I have uploaded my results to this shared folder (checkpoints and code).
https://drive.google.com/drive/u/0/folders/1CPqdGUvy2vifAND8cAdC8fzNT8lKyWkc
The script is the latest one and also the updated unsupervised checkpoint was used. Here are my results summary:
50salads 0.05 49.0 & 44.1 & 32.5 & 42.5 & 57.8 0.1 58.1 & 54.1 & 41.0 & 51.5 & 65.6 0.4 70.2 & 67.6 & 57.1 & 62.4 & 74.8
results in the paper 5% 52.9 49.0 36.6 45.6 61.3 10% 67.3 64.9 49.2 56.9 68.6
And the results were generated by the evaluation script, which took 5 splits and computed the average performance.
Hi Tieqiao,
I have uploaded new semi-supervised training set selections of 5%, 10% data of both 50salads and GTEA. If you use the new selections of semi-supervised training set with updated codes, you will find that the results will closely match or is mostly higher than what is reported in the paper.
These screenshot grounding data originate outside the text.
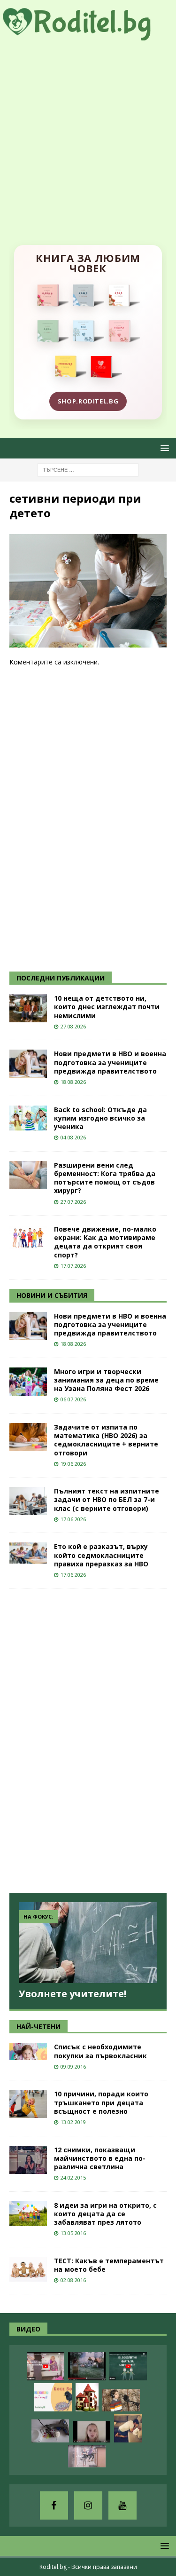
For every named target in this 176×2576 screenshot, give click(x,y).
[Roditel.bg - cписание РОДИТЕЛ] (88, 35)
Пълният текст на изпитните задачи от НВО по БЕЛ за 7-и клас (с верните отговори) (106, 1499)
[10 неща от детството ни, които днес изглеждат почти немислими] (28, 1008)
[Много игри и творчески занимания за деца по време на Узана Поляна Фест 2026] (28, 1381)
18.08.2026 (73, 1081)
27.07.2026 (73, 1201)
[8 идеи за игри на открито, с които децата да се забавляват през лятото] (28, 2213)
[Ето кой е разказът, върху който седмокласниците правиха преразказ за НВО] (28, 1553)
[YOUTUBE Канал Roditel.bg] (122, 2505)
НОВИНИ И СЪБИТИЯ (51, 1295)
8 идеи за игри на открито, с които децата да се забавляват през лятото (105, 2214)
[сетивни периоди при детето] (88, 642)
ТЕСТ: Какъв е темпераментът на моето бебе (109, 2265)
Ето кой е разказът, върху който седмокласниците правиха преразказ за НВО (101, 1555)
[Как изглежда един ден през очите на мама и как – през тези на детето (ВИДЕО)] (87, 2456)
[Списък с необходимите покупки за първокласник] (28, 2051)
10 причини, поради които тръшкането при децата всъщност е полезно (101, 2102)
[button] (163, 448)
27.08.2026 (73, 1026)
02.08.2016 (73, 2280)
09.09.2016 (73, 2066)
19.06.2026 (73, 1463)
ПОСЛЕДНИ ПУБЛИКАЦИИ (60, 977)
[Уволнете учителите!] (88, 1942)
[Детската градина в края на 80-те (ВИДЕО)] (87, 2366)
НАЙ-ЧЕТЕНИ (38, 2026)
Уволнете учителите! (72, 1993)
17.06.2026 (73, 1519)
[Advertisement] (88, 133)
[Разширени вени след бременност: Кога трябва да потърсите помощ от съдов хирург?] (28, 1175)
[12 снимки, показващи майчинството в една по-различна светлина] (28, 2160)
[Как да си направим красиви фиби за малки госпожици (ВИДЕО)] (50, 2430)
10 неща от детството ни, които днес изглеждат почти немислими (107, 1006)
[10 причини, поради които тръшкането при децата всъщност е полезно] (28, 2104)
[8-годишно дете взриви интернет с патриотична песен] (121, 2400)
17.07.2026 (73, 1265)
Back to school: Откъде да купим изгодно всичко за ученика (100, 1118)
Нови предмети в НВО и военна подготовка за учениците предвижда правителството (110, 1062)
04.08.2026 (73, 1137)
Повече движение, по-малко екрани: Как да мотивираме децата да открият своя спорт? (105, 1242)
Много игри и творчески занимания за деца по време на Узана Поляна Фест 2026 (106, 1380)
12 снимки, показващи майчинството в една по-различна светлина (99, 2158)
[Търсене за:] (88, 469)
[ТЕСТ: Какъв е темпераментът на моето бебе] (28, 2269)
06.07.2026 (73, 1399)
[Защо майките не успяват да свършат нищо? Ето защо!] (45, 2366)
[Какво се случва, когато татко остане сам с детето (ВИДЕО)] (128, 2428)
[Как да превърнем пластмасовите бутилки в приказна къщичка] (87, 2397)
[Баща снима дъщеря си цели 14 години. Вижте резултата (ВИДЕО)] (91, 2431)
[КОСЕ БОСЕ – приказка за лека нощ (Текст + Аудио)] (53, 2397)
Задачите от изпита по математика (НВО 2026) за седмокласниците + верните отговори (106, 1439)
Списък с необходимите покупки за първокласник (100, 2051)
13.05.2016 (73, 2232)
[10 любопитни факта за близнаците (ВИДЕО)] (128, 2366)
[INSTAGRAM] (88, 2505)
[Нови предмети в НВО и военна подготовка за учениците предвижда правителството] (28, 1064)
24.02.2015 (73, 2177)
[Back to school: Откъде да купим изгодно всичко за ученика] (28, 1118)
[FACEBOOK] (54, 2505)
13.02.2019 (73, 2122)
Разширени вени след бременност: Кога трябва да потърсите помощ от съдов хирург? (104, 1178)
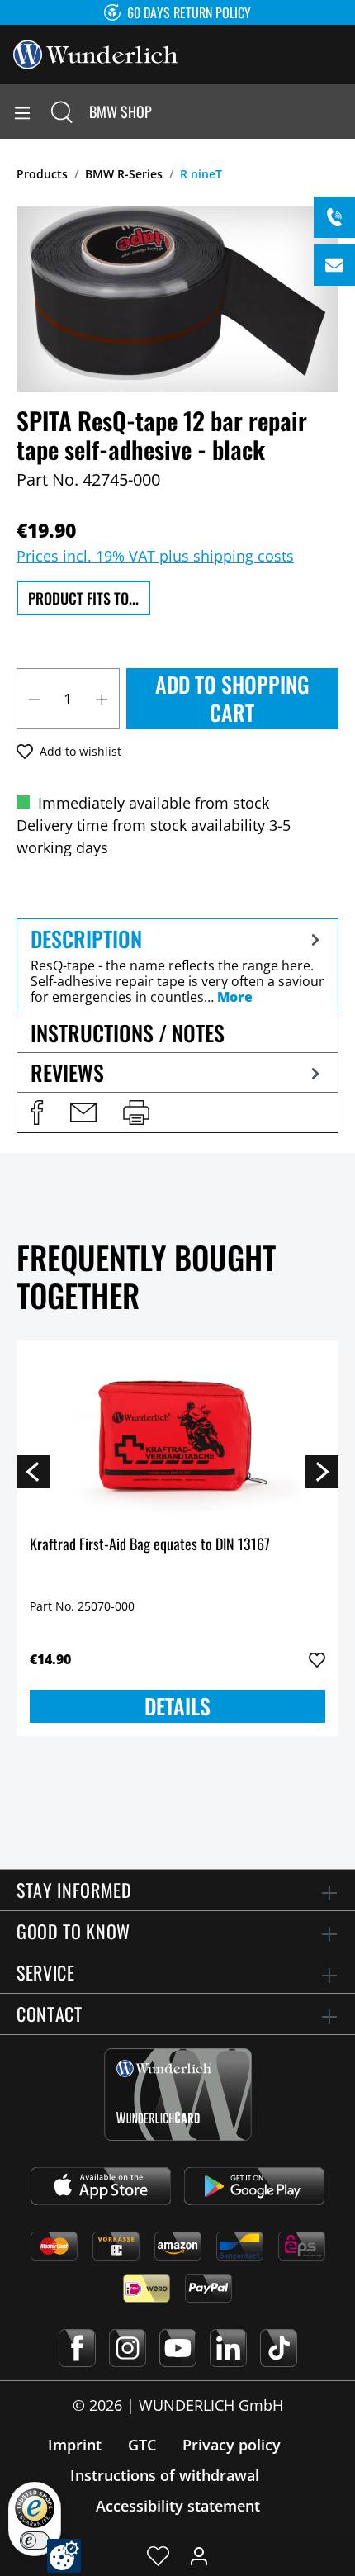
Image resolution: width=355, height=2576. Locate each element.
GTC (142, 2445)
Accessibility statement (178, 2506)
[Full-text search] (62, 111)
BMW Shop (120, 111)
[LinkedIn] (228, 2348)
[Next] (321, 1470)
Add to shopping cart (232, 698)
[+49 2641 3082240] (334, 217)
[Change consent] (64, 2556)
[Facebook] (77, 2348)
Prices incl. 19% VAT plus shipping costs (155, 556)
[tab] (177, 965)
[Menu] (22, 111)
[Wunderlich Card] (178, 2094)
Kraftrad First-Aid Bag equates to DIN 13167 (150, 1544)
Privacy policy (231, 2445)
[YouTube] (177, 2348)
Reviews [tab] (67, 1072)
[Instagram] (127, 2348)
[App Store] (101, 2186)
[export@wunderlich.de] (334, 265)
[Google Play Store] (254, 2186)
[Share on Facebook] (37, 1112)
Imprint (75, 2445)
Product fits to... (83, 598)
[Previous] (33, 1470)
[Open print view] (136, 1112)
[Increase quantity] (102, 698)
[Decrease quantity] (34, 698)
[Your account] (199, 2555)
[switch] (35, 2540)
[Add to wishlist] (317, 1660)
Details (177, 1706)
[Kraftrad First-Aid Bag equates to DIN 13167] (177, 1436)
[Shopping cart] (342, 111)
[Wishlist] (158, 2555)
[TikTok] (278, 2348)
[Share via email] (83, 1112)
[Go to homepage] (95, 53)
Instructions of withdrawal (164, 2475)
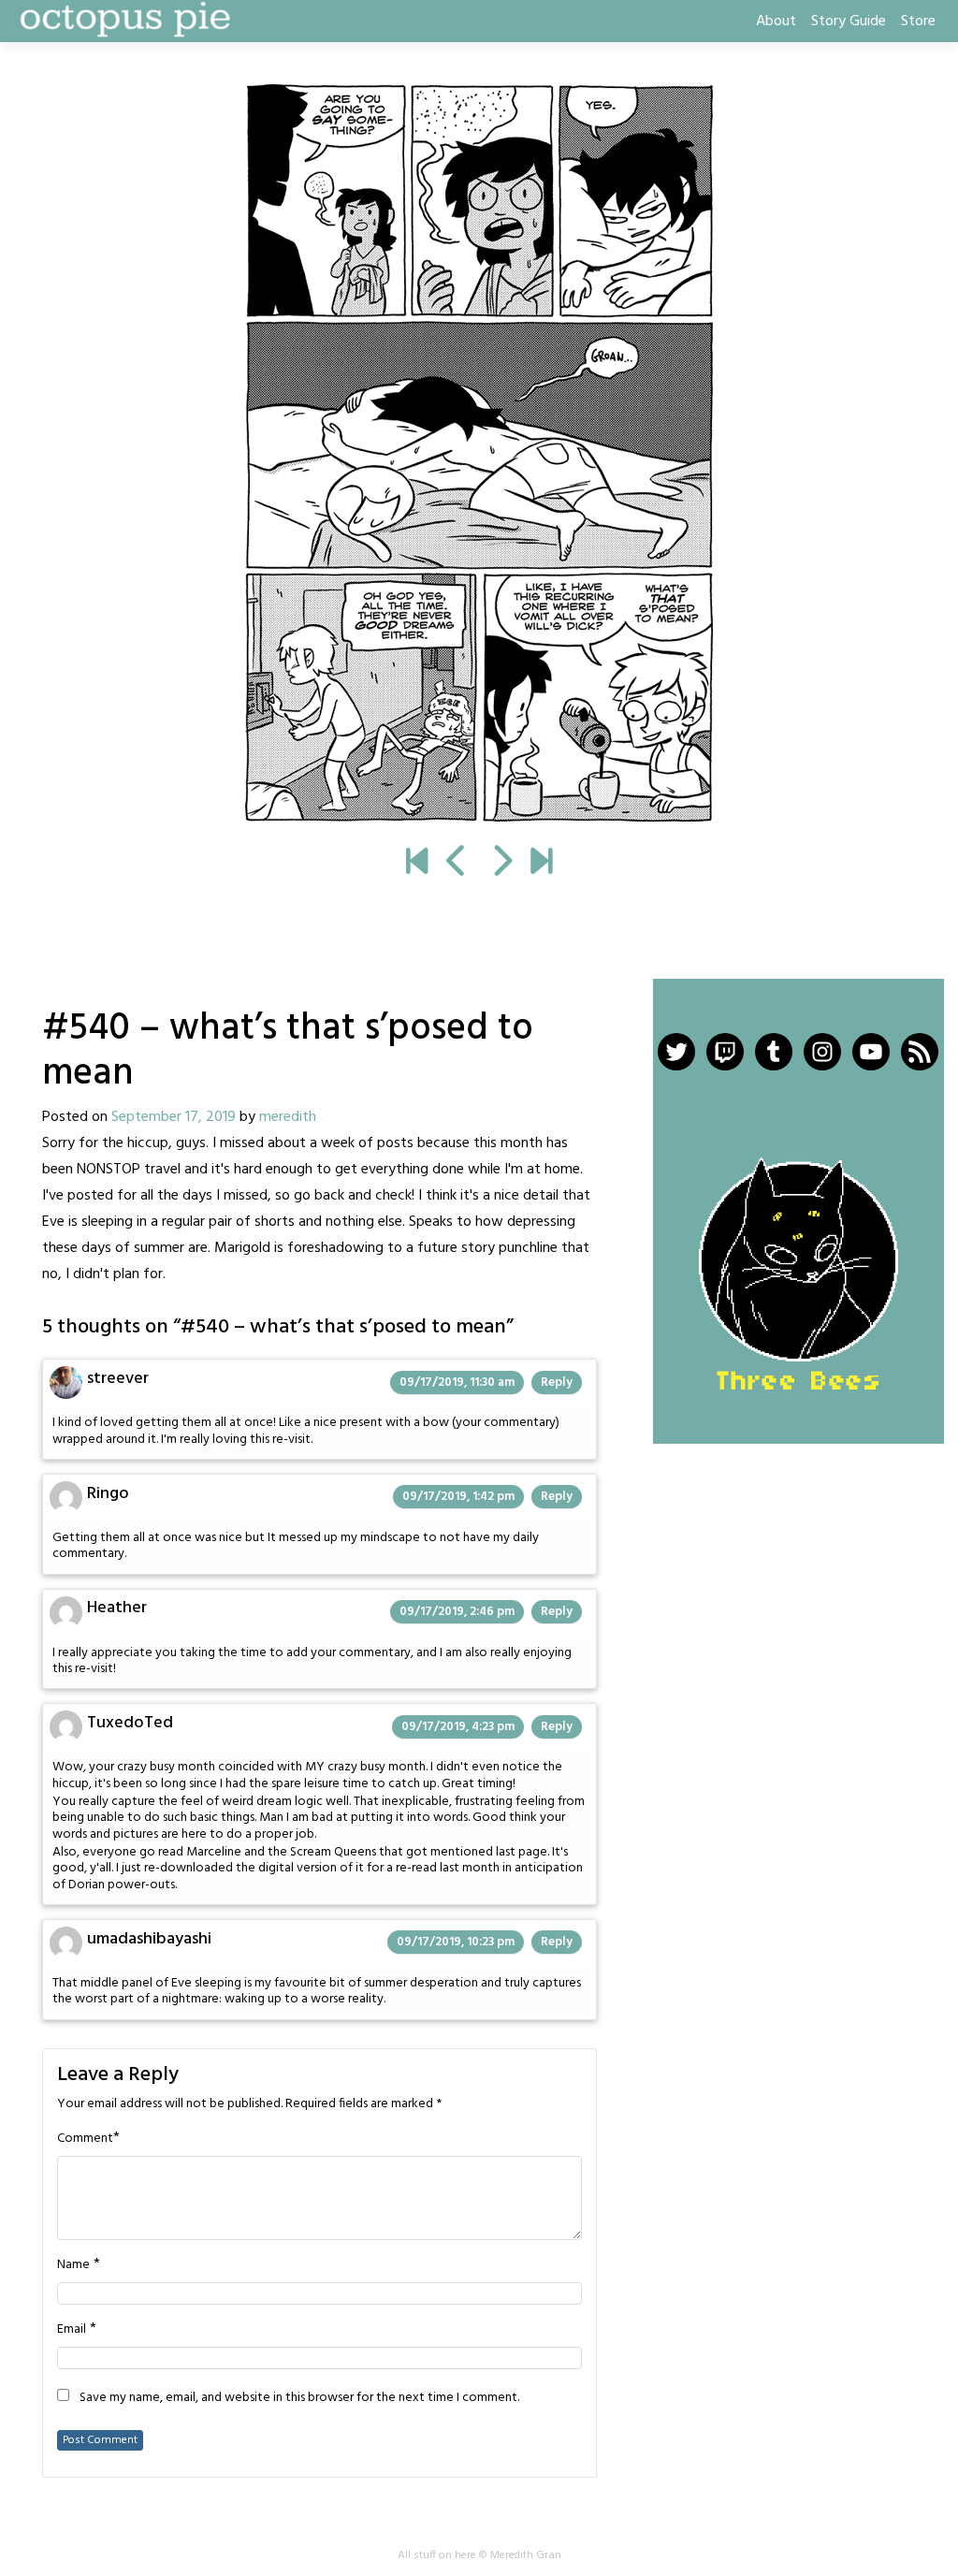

I have uploaded all the checkpoints of all the iterations of ICCs and of all the splits of 50salads and GTEA, by the running with the same semi-supervised splits and code as provided in the drive. You can use them too to validate the results.
50salads and GTEA are very small datasets. Even small variation in semi-supervised training set selection makes the results variance to be very high. We do report in the supplementary that semi-supervised set selection causes variations in results. If you check other standard semi-supervised paper and try to replicate, you will find the same issue. Additionally, selection of 5% and 10% training data from entire set of training set is possible in many ways. Since it is practically impossible to try all possible combination of selections, so in our paper we report mean and variance of 5 different random selections of semi-supervised training set.
Thanks, Dipika
Hi Dipika,
I am able to reproduce results for 5% and 10%.
But for 40% and after several tries, the best accuracy I got is 75.3 (78.4 is reported in the paper).
Do you have any suggestions on how to fix this?